Le groupe qui se bat pour un meilleur contrôle des armes à feu, en particulier les armes de poing, critique l’absence d’un programme de rachat forcé pour les armes d’assaut interdites. Rien n’oblige pour le moment les propriétaires à les rendre aux autorités, malgré les promesses en ce sens du parti de Justin Trudeau.

Jusqu’à présent, Ottawa demeure campé sur l’idée de laisser aux villes le soin de les interdire.

PHOTO EDOUARD PLANTE-FRÉCHETTE, ARCHIVES LA PRESSE

Heidi Rathjen, coordonnatrice de PolySeSouvient

Tout est mis sur la table pour nourrir le marché de la revente, estime Heidi Rathjen, coordonnatrice de PolySeSouvient.

Ce qui avait été gagné après le drame de Poly, notamment un registre fédéral des armes à feu, a été détruit sous l’administration Harper, soutient le collectif. « Mais ça n’a jamais été reconstruit sous les libéraux. Il y a un affaiblissement du contrôle des armes alors qu’on assiste à une hausse des féminicides et à plusieurs fusillades. »

Selon le collectif, en reculant sur sa promesse de forcer les points de vente à s’assurer que les acheteurs d’armes à feu non restreintes possèdent un permis valide, les libéraux nourrissent le statu quo.

Il faut envoyer un message clair et resserrer le contrôle. La job n’est pas finie.
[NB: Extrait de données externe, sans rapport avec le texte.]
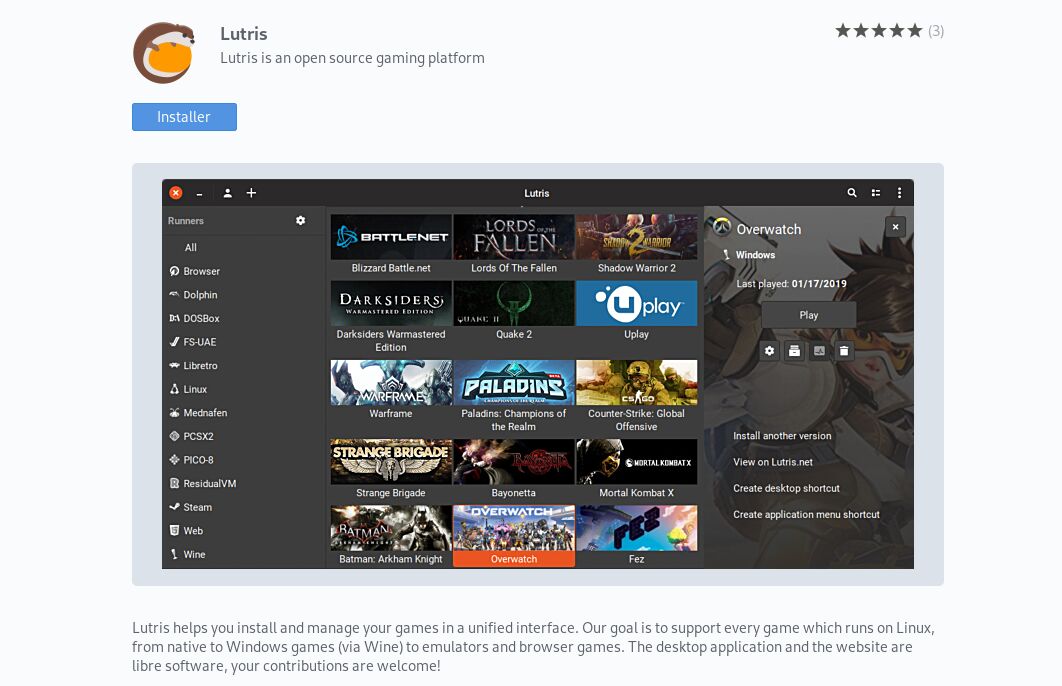Click the Overwatch configure gear icon
Screen dimensions: 1062x686
point(769,351)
Heidi Rathjen, coordonnatrice de PolySeSouvient

Le gouvernement fédéral n’a rien fait de concret sur le terrain, répète-t-elle. Les armes d’assaut sont théoriquement prohibées, mais la plupart demeurent entre les mains de leur propriétaire.

Vérifier le permis d’un acheteur, c’est la base d’une politique de contrôle des armes à feu efficace, estiment les membres de PolySeSouvient.

Culture des armes

« Le climat d’insécurité pousse de plus en plus de monde à s’armer. On ne veut pas se diriger dans une direction qui ne correspond pas aux valeurs des Canadiens. On ne veut pas de la culture des armes qui prolifère », juge Heidi Rathjen.
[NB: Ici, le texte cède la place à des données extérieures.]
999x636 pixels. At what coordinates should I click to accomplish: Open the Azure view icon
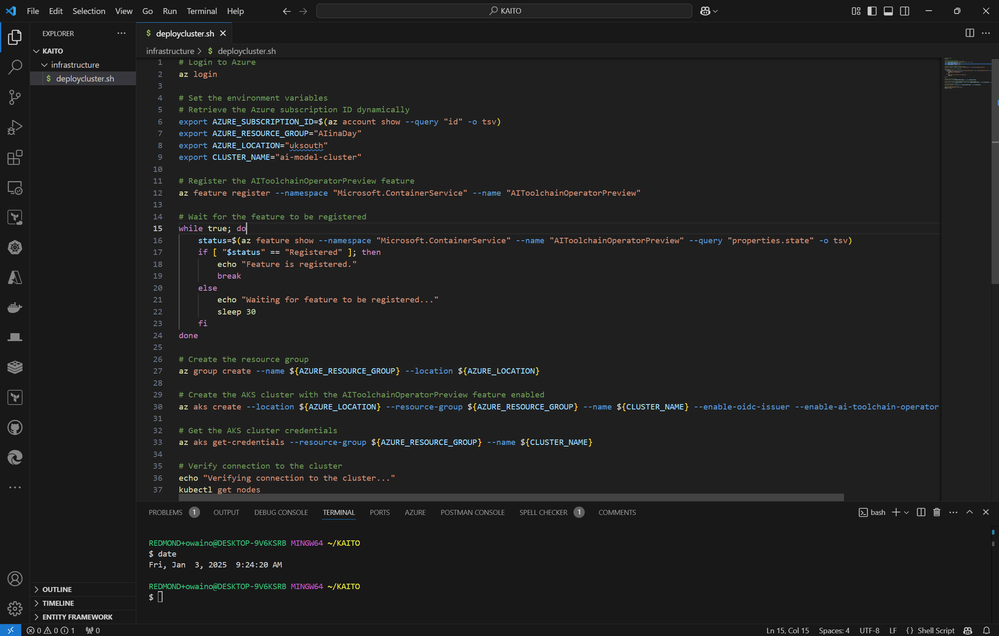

Interdire les armes de poing et ne pas tout laisser aux municipalités enverraient donc un message clair à l’ensemble de la population, qu’il s’agisse d’individus liés à la criminalité ou pas, pense la porte-parole.
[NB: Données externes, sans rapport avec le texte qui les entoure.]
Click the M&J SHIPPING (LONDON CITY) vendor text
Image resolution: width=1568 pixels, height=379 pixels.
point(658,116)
« Le lobby des armes à feu fait la promotion de l’usage de l’arme pour la défense personnelle. Ils ne le font pas ouvertement, mais militent pour qu’on commence à voir l’arme comme un instrument de protection. Entre ce discours partagé par les criminels et le lobby des armes à feu, il n’y a qu’un pas. »

Pour stopper le fléau, il faut un certain courage politique, plaide-t-elle. Ça passe par la volonté de rendre les pistolets moins accessibles.

Les armes illégales sont déjà illégales, certes. « C’est une question d’opérations policières. Mais il faut aussi un courage politique pour décider d’intervenir dans les secteurs où on sait qu’elles circulent. »

Si on n’intercepte pas ces armes par où elles transitent, elles se retrouvent dans les mains de nos jeunes.

Heidi Rathjen, coordonnatrice de PolySeSouvient

Elle craint qu’un point de non-retour soit franchi autant en ce qui a trait aux armes légales, prohibées ou à utilisation restreinte.

« J’ai confiance en la nouvelle génération »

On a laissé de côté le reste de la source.